Expanded Access Program (EAP) Data
An expanded access program (EAP) in the U.S. provided LuPSMA to eligible patients before regulatory approval. A study evaluating the efficacy and safety of LuPSMA within the EAP included 117 patients with mCRPC. These patients were more heavily pretreated and had worse performance status than those in the VISION trial. Despite this, the EAP patients achieved similar PSA response rates (42% vs. 46%) and overall survival (median: 15.1 vs. 15.3 months) compared to the VISION trial patients.

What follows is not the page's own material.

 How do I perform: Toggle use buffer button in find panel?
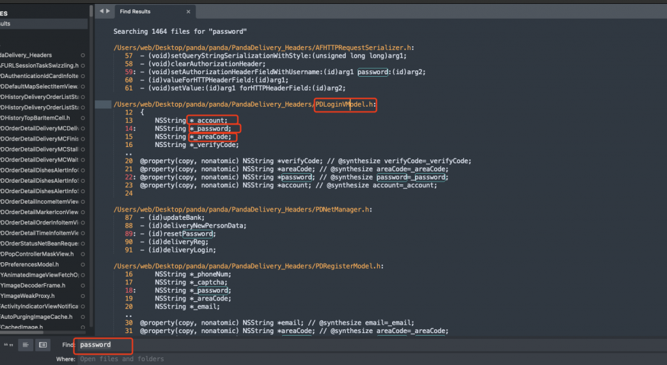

The EAP data suggests that LuPSMA can be effective even in later stages of mCRPC. The safety profile was also similar between the EAP and VISION trial patients, with comparable rates of grade 3 or higher anemia, thrombocytopenia, and neutropenia.
Implications for mCRPC Treatment
These findings suggest that LuPSMA is a viable treatment option for taxane-naive mCRPC patients who have progressed on ARPI therapy. The PSMAfore trial demonstrated superior radiographic progression-free survival with LuPSMA compared to ARPI change, and the EAP data supports its use even in heavily pretreated patients. With its manageable safety profile and significant clinical benefits, LuPSMA represents a valuable addition to the mCRPC treatment landscape.